* **Texto extraído**
◇ ◇ ◇
Gazeta do Povo
O reconhecimento, por parte do
Congresso, do estado de calamidade pública, ainda em março, era a ferramenta de
que o governo federal necessitava para começar a implantar medidas que fizessem
frente à pandemia do coronavírus – tanto nos gastos necessários para reforçar o
sistema de saúde quanto no auxílio a empresas e trabalhadores afetados pelas
políticas de isolamento social. Inicialmente, a equipe econômica avaliou ser
possível usar com parcimônia o poder de gastar acima do permitido pela meta
fiscal, mas logo percebeu que seria preciso colocar muito mais recursos para
conter a explosão do desemprego e a quebradeira de empresas.
No entanto, situações como
essas sempre trazem consigo o risco de deixar as contas fugirem totalmente ao
controle e de tornar permanentes gastos que deveriam ser apenas temporários.
◇ ◇ ◇
* **Dados registrados**

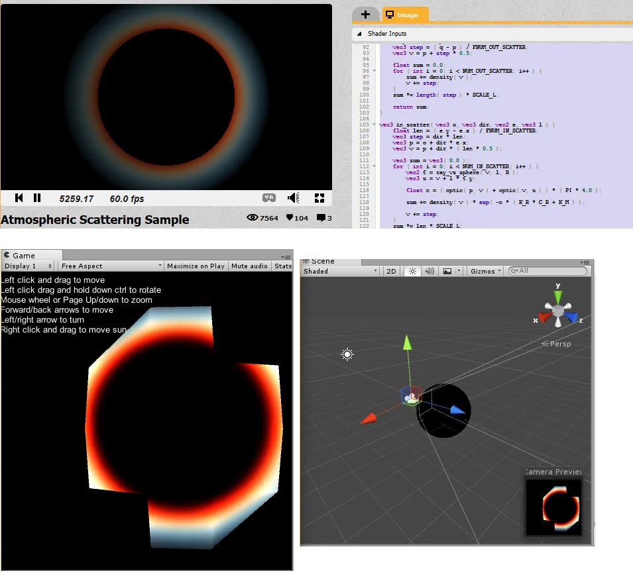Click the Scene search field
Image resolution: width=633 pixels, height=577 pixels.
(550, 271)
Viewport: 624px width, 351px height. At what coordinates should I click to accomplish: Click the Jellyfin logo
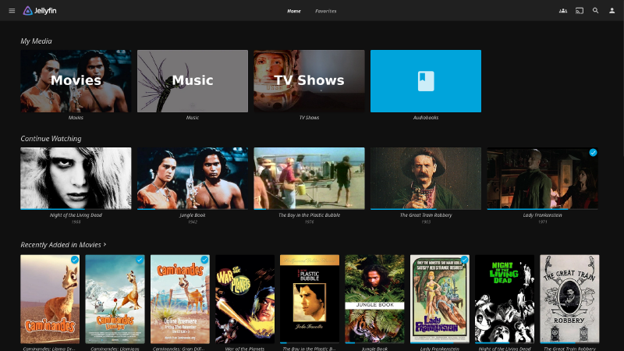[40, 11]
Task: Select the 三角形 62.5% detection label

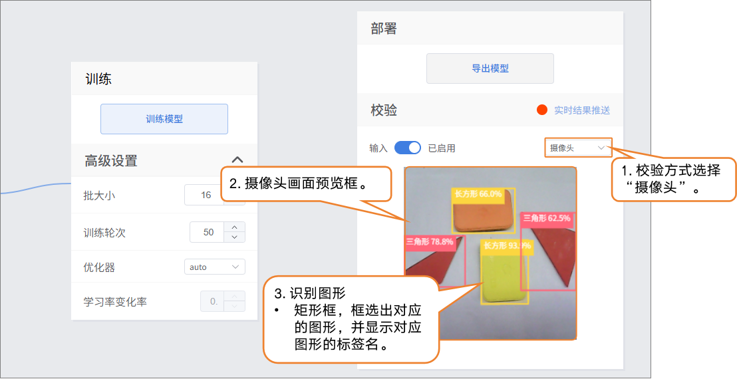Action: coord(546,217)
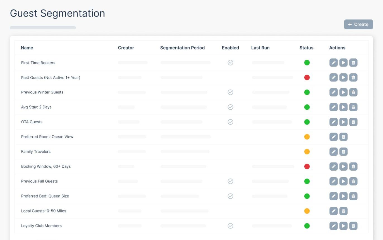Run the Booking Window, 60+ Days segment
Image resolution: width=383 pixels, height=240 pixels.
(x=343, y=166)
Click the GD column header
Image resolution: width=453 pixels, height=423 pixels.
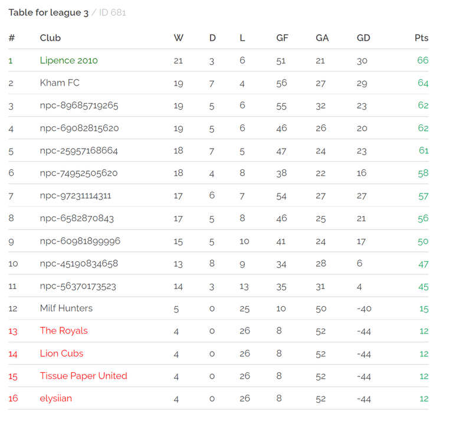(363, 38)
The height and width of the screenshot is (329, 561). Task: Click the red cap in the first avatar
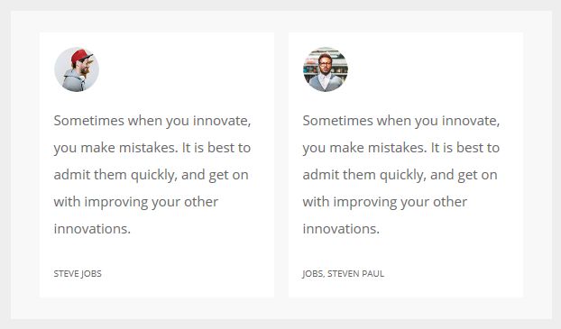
◇ ◇ ◇
* **Exercícios para fazer**
1 – No texto sobre a calamidade pública, liste para que serviam os gastos do governo federal contra a pandemia.
2 – Dê sequência ao texto sobre os gastos públicos na pandemia a partir da última frase.
Os registros não têm papel nenhum aqui.

* **Respostas dos exercícios**
1 –
- Reforçar o sistema de saúde
- Auxiliar empresas afetadas pelas políticas de isolamento social
- Auxiliar trabalhadores afetados pelas políticas de isolamento social

2 –
Daí a ideia, surgida dentro do Congresso, mas com apoio explícito da equipe
econômica comandada por Paulo Guedes, de alterar a Constituição para se
instituir o chamado “Orçamento de guerra”, separando do Orçamento tradicional
os gastos relativos ao coronavírus, permitindo ao governo um campo de ação mais
amplo que o delimitado pela Lei de Responsabilidade Fiscal, pela meta de
déficit primário e pela “regra de ouro”, que impede o governo de se endividar
para bancar despesas correntes. A exceção vale enquanto durar o estado de
calamidade pública, e será criado um Comitê de Gestão de Crise, comandado pelo
presidente da República, mas cujas decisões podem ser derrubadas pelo Congresso
caso se avalie que elas extrapolam as funções do órgão.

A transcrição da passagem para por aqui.